Congratulations to Prashant Loyalka and Xavier Monroe as 2017 TELOS Grantees

May 22, 2017

Congratulations to Prashant Loyalka and Xavier Monroe as 2017 TELOS Grantees. The TELOS Grants program offers funding for research, teaching and/or design projects that address issues at the intersection of technology, equity and learning opportunities. Principal Investigators must be faculty or graduate students from the Stanford Graduate School of Education but collaborations are strongly encouraged with schools, community organizations, industry, and students, staff, and faculty from across the university. Their funded projects are:

Prashant Loyalka

Bringing Online Computer Assisted Learning to Rural Areas in China
We have proven in randomized trials that computer assisted learning (CAL) works. However, we have not proven why it works.

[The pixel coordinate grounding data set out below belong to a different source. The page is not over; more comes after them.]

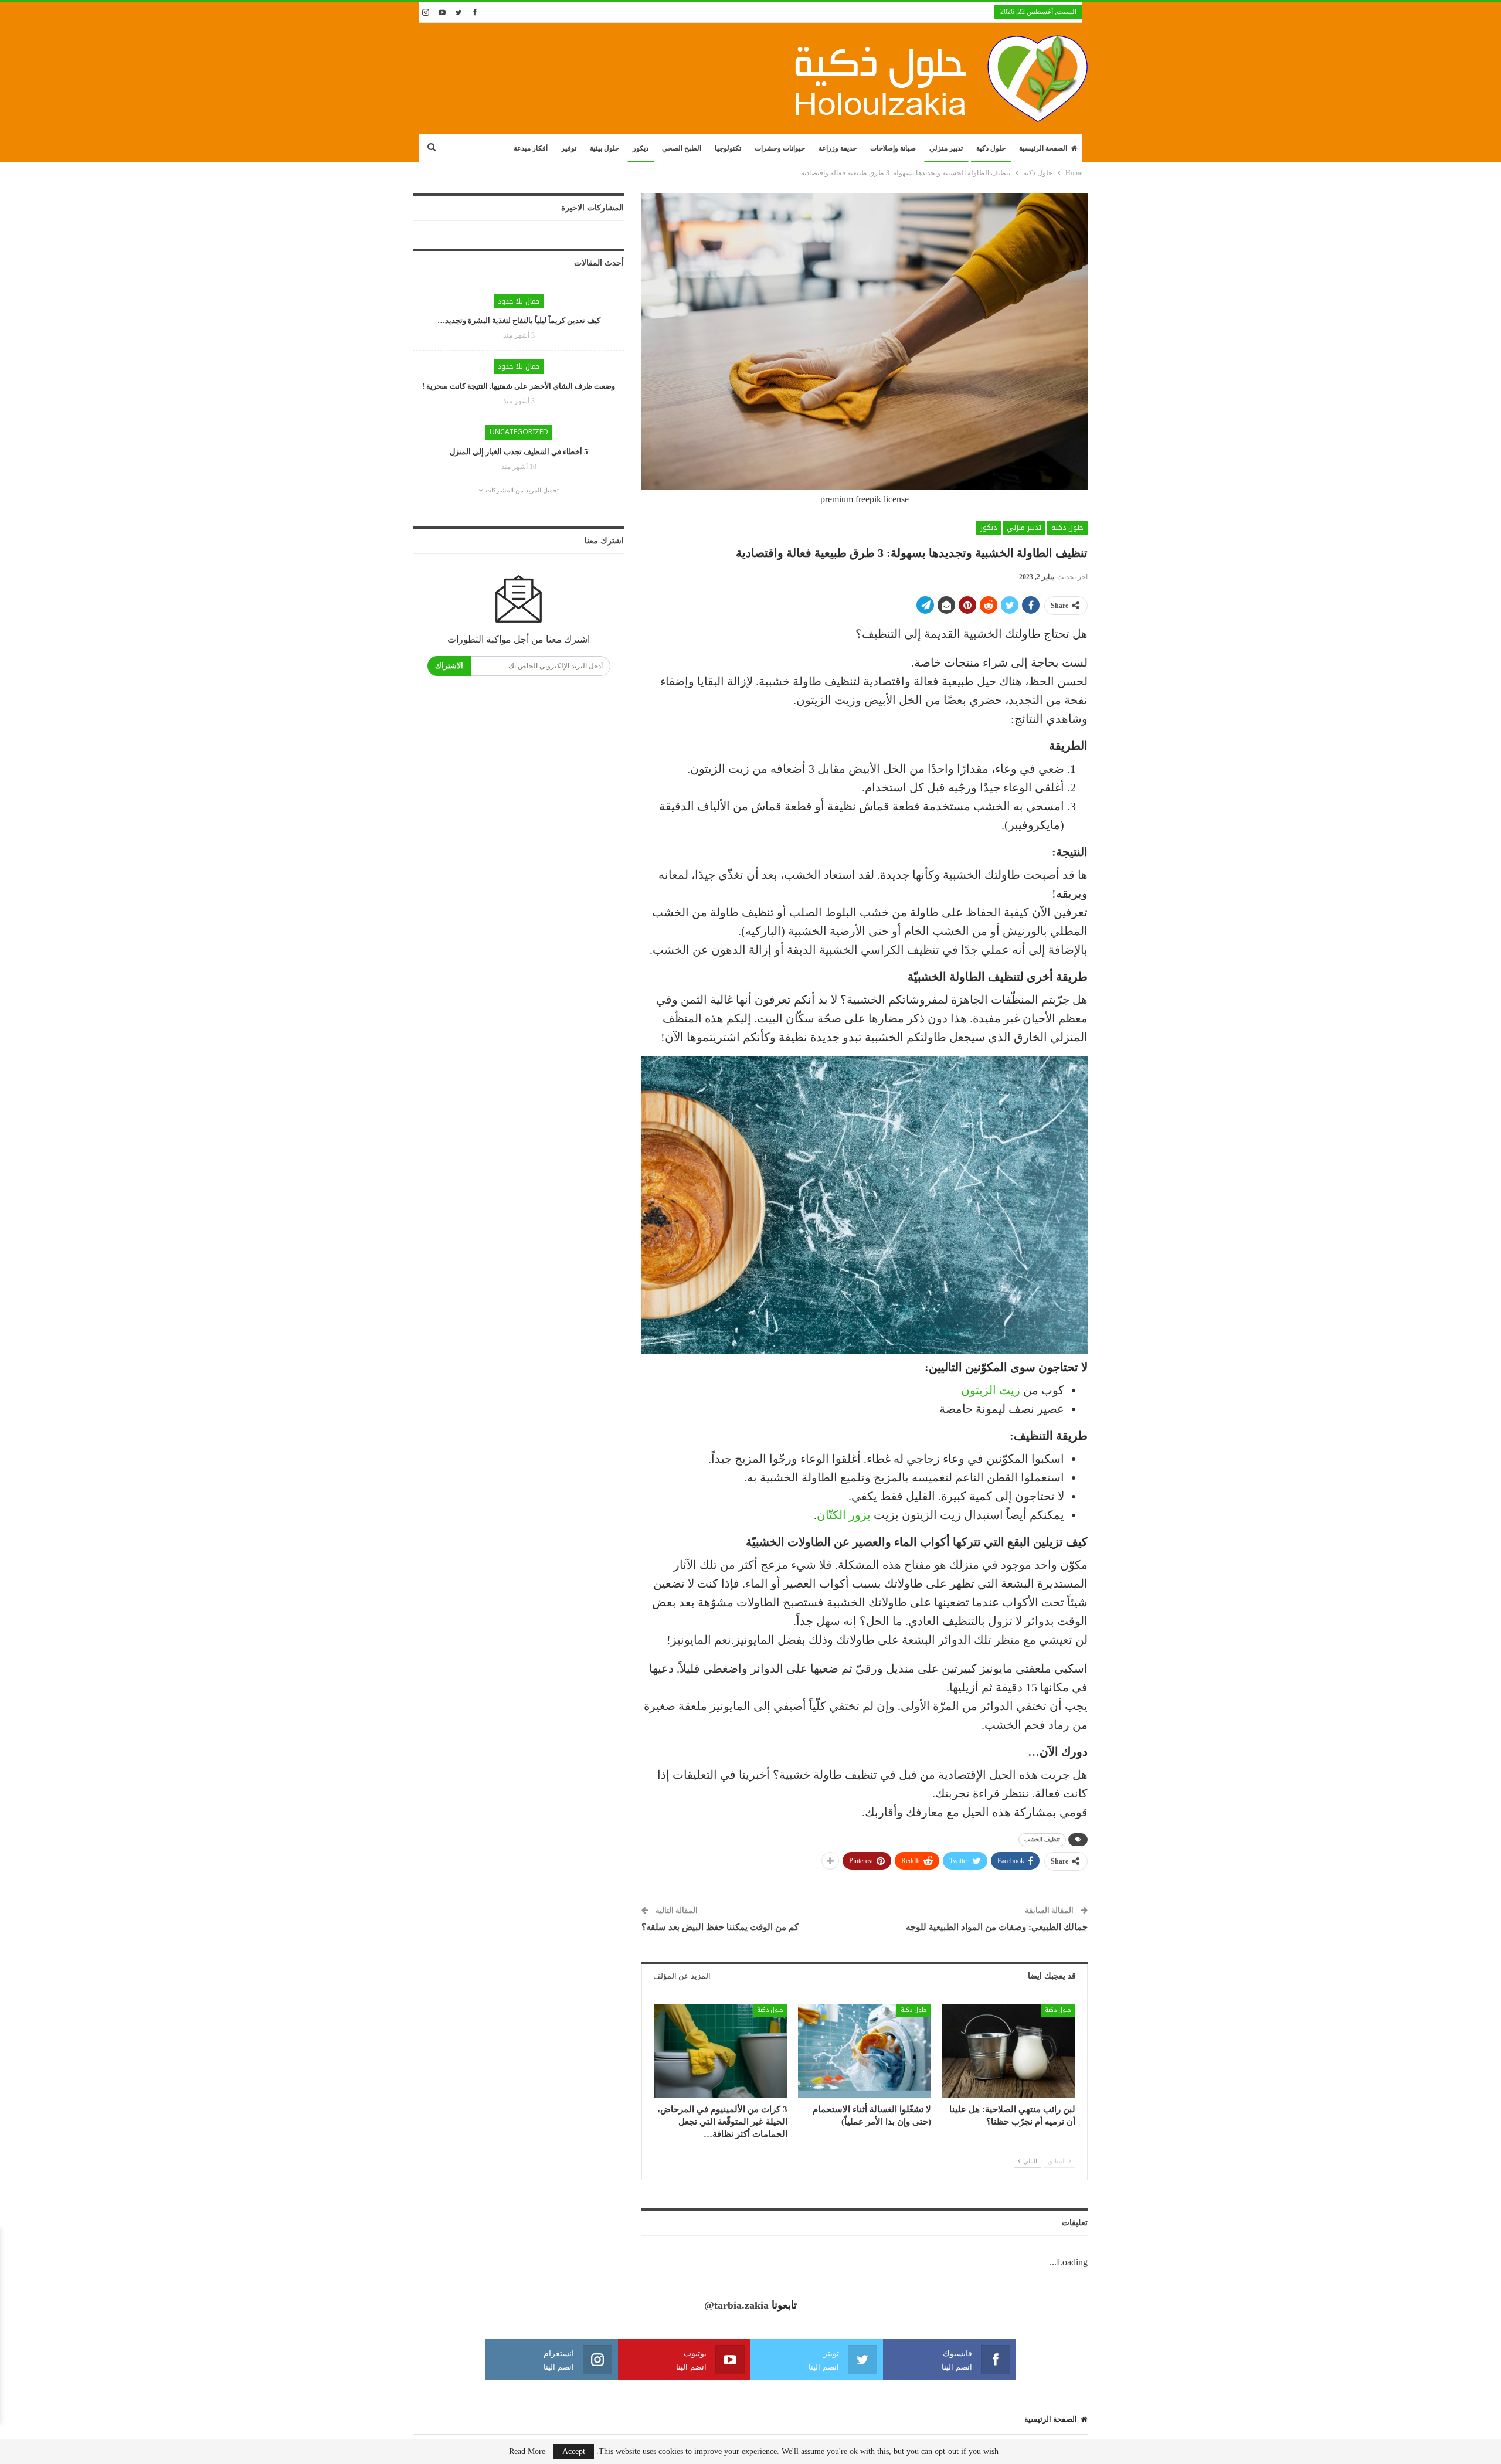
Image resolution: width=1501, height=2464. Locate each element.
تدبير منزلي (946, 148)
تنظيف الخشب (1042, 1839)
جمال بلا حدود (519, 301)
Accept (573, 2451)
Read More (527, 2452)
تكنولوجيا (728, 148)
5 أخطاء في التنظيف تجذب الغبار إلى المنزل (519, 451)
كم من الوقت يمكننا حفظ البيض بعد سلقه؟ (720, 1927)
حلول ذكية (991, 148)
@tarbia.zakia (736, 2305)
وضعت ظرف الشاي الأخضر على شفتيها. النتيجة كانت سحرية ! (518, 386)
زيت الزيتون (990, 1390)
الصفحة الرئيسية (1043, 148)
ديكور (640, 148)
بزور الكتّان (844, 1514)
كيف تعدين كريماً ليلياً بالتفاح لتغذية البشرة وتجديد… (518, 320)
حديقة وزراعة (838, 148)
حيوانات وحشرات (780, 148)
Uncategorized (519, 432)
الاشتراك (449, 665)
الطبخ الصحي (681, 148)
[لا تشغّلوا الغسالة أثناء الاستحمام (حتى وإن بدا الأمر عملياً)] (865, 2051)
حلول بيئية (604, 148)
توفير (568, 148)
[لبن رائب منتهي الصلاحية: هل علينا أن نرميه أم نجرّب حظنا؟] (1008, 2051)
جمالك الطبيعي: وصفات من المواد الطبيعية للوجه (997, 1927)
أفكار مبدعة (531, 148)
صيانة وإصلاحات (893, 148)
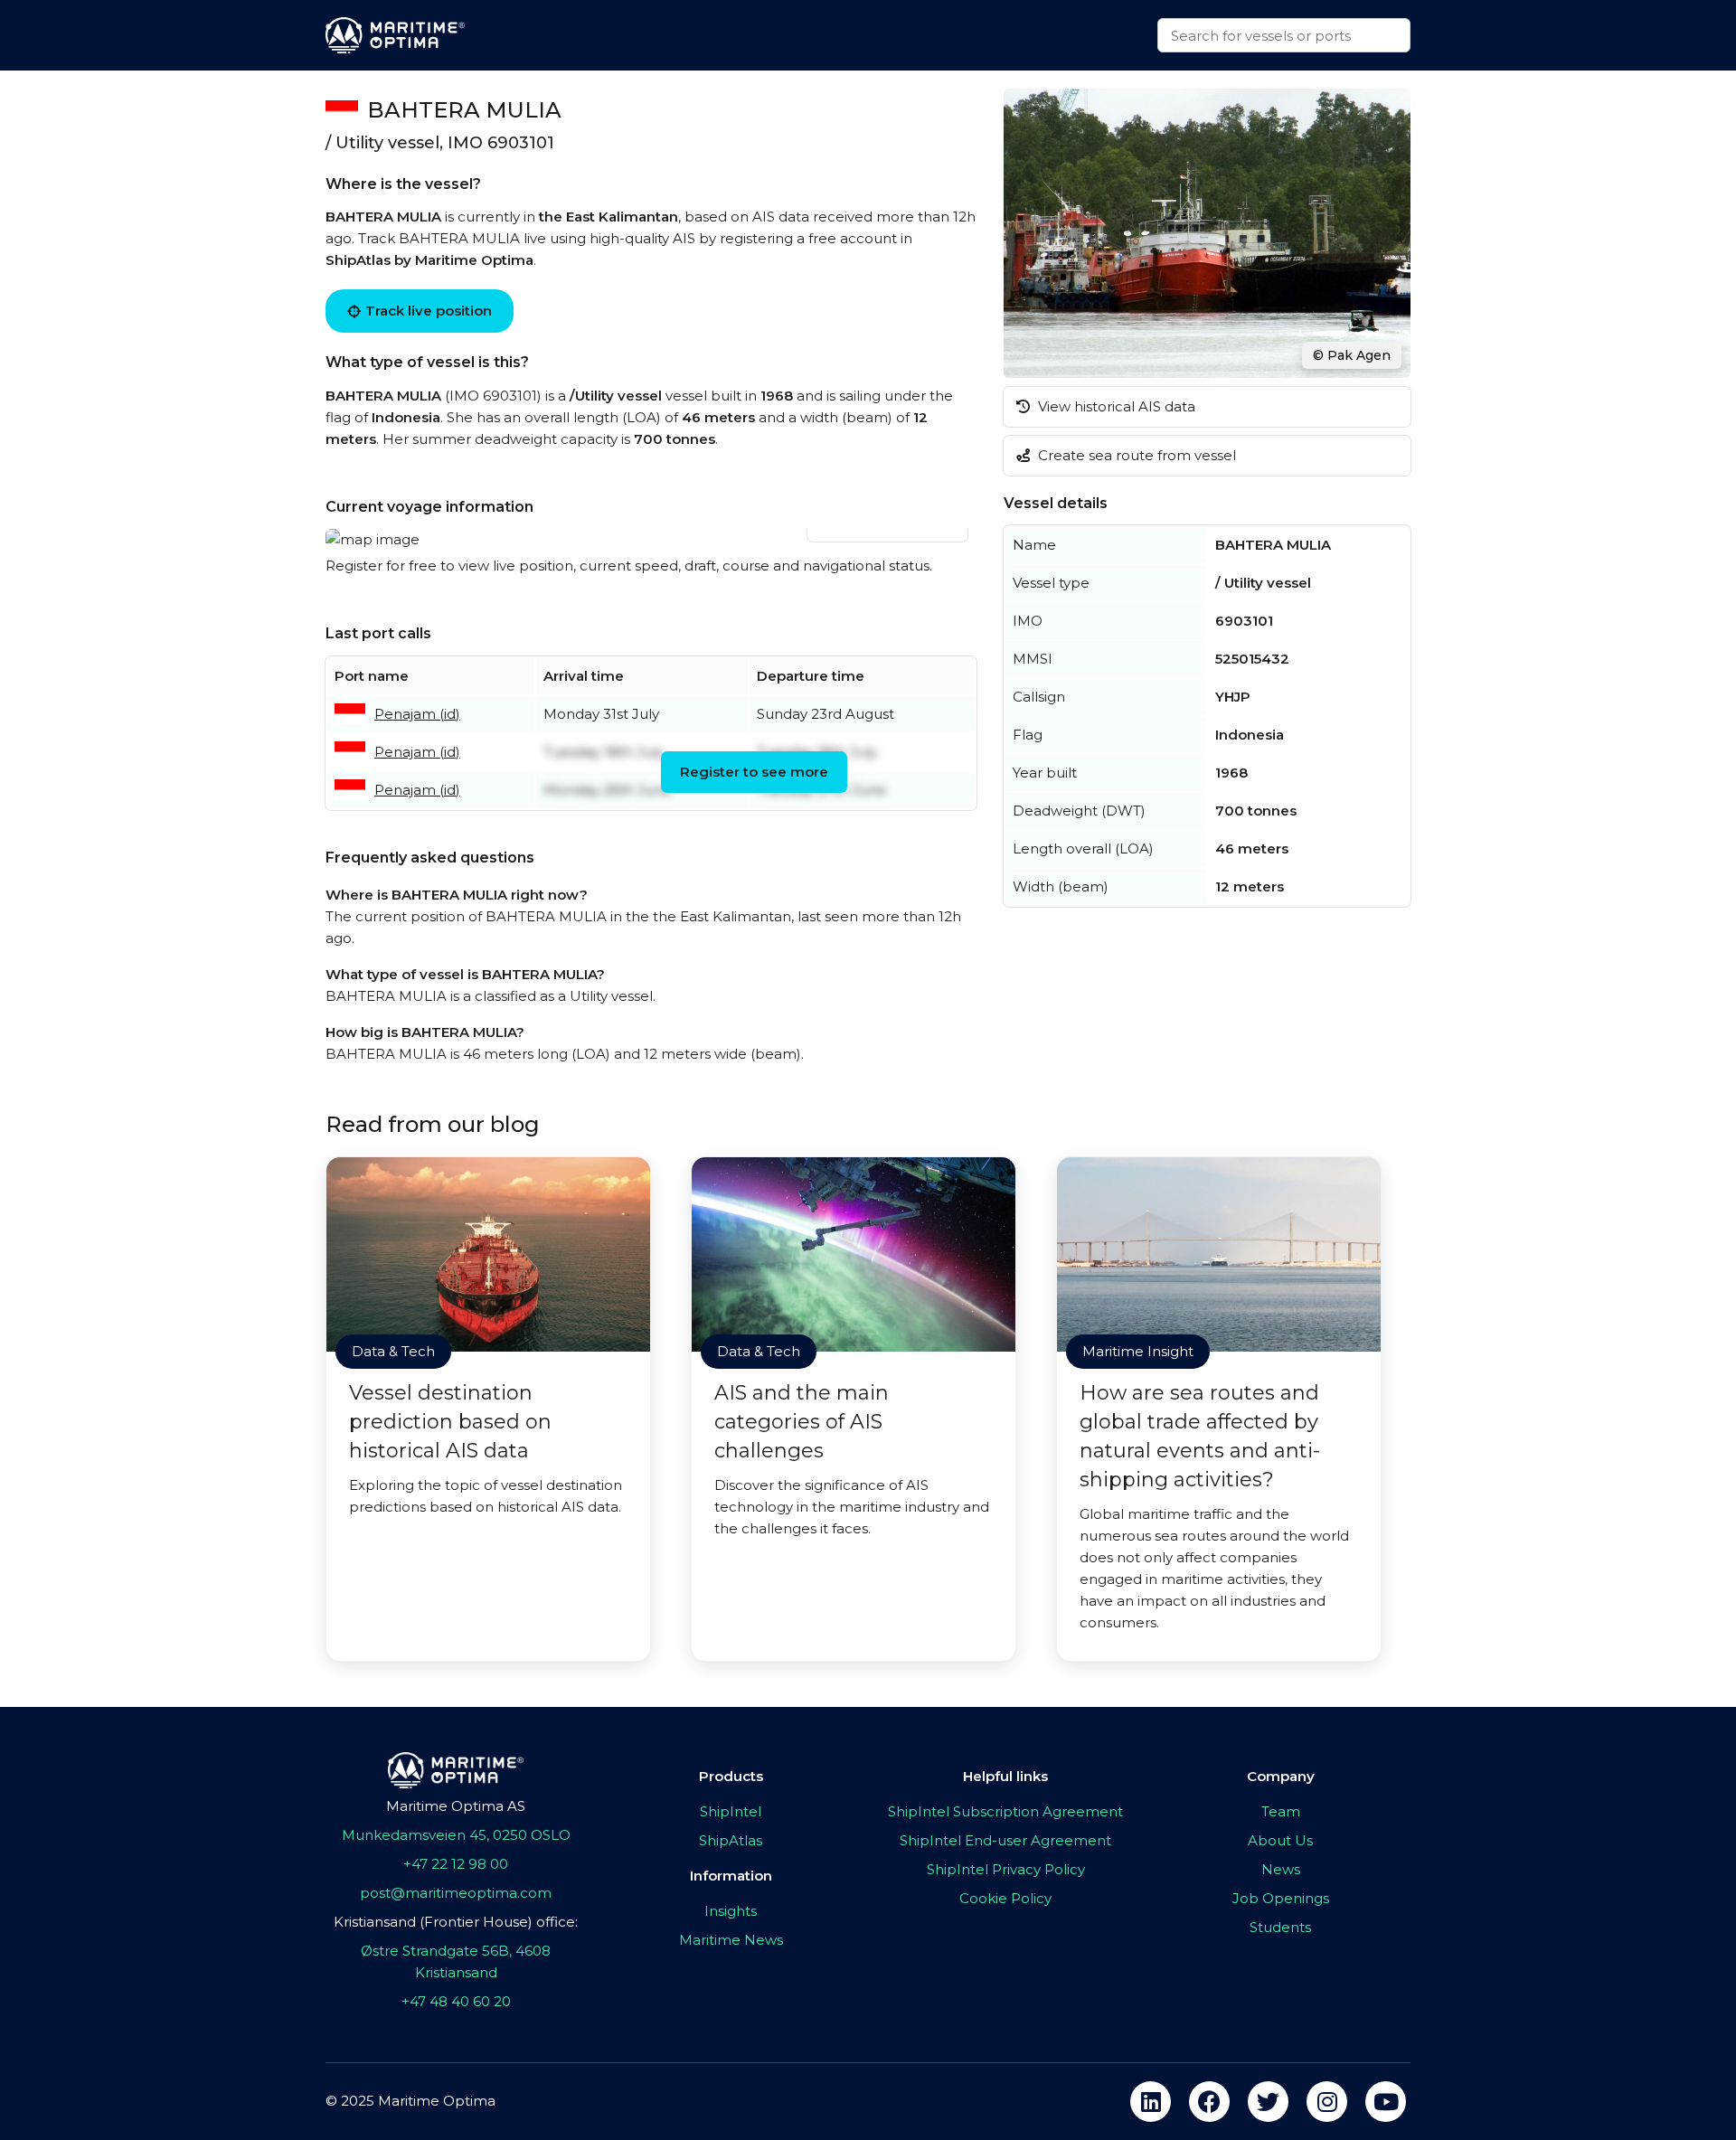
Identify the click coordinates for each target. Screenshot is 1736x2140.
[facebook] (1209, 2101)
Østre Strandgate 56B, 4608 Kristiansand (456, 1961)
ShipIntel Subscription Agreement (1005, 1811)
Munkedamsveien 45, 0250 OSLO (456, 1834)
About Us (1280, 1840)
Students (1280, 1927)
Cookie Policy (1005, 1898)
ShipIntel (730, 1811)
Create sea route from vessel (1135, 455)
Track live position (428, 310)
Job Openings (1280, 1898)
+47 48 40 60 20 (456, 2001)
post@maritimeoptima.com (456, 1892)
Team (1280, 1811)
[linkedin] (1150, 2101)
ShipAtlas (730, 1840)
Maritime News (731, 1939)
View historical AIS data (1114, 406)
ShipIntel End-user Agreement (1005, 1840)
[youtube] (1385, 2101)
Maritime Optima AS (455, 1806)
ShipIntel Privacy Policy (1006, 1869)
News (1280, 1869)
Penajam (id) (417, 713)
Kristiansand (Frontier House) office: (456, 1921)
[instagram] (1327, 2101)
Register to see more (754, 771)
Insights (730, 1910)
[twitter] (1268, 2101)
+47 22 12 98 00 (455, 1863)
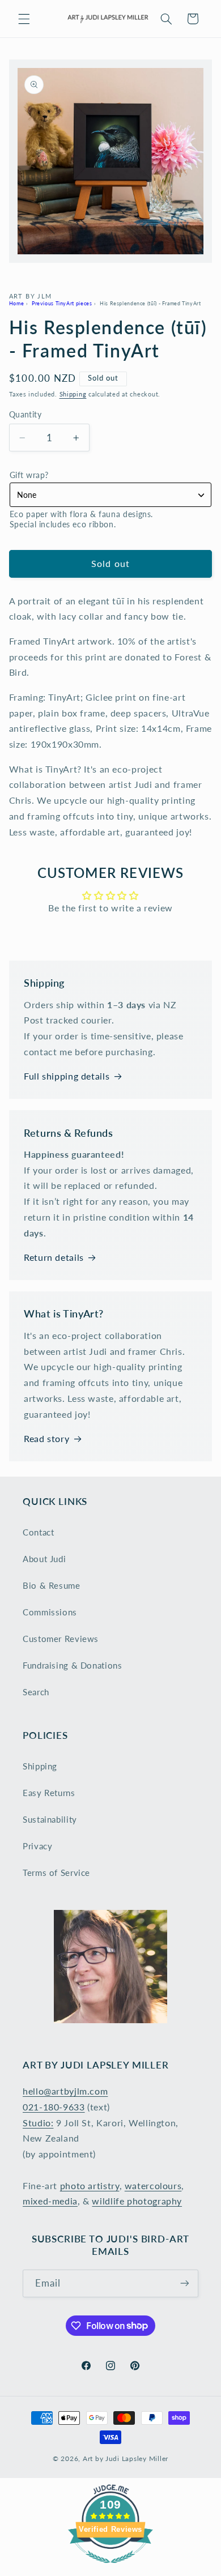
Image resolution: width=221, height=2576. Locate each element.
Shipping (73, 394)
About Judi (44, 1559)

TELOS funds will be used to develop and evaluate an online CAL package that is tailored to China’s national curriculum. Since we will have control of the delivery environment and the content of the software, we will be able to determine what mechanism best produces student gains when using CAL. We have thousands of CAL questions provided by the most trusted educational institutions in China and our software allows us to match questions to individual students. This unique capability to adapt learning material allows our software to determine which dynamics are most important to each student, and to respond by driving up exercises according to those parameters. This individualization is important in China’s fast-paced, rigid curriculum. In rural areas, where there is more danger of children falling behind their urban peers, remedial tutoring is often unavailable. Because of this, we want to move CAL forward and make it available and useful for millions of students in rural China to help close the gap.

Xavier Monroe

To determine if culturally responsive STEM learning activities during summer months can serve as interventions for underrepresented youth, I will investigate how culturally responsive interventions influence students’ participation and motivation related to STEM, and what key experiences and associated factors encourage student agency with respect to their learning and persistence in STEM. The TELOS-funded project will support me in offering a summer STEM opportunity for local middle school students, also explore whether students transfer acquired interests to their formal learning environment during the academic school year. The study will also build off work that considered how a group of urban elementary school instructors made sense of a new district STEAM policy (STEM with Arts included). This research aims to advance discovery and understanding by designing to transform student learning, training, and teaching in Science, Technology, Engineering and Mathematics (STEM), particularly using Robotics Technology.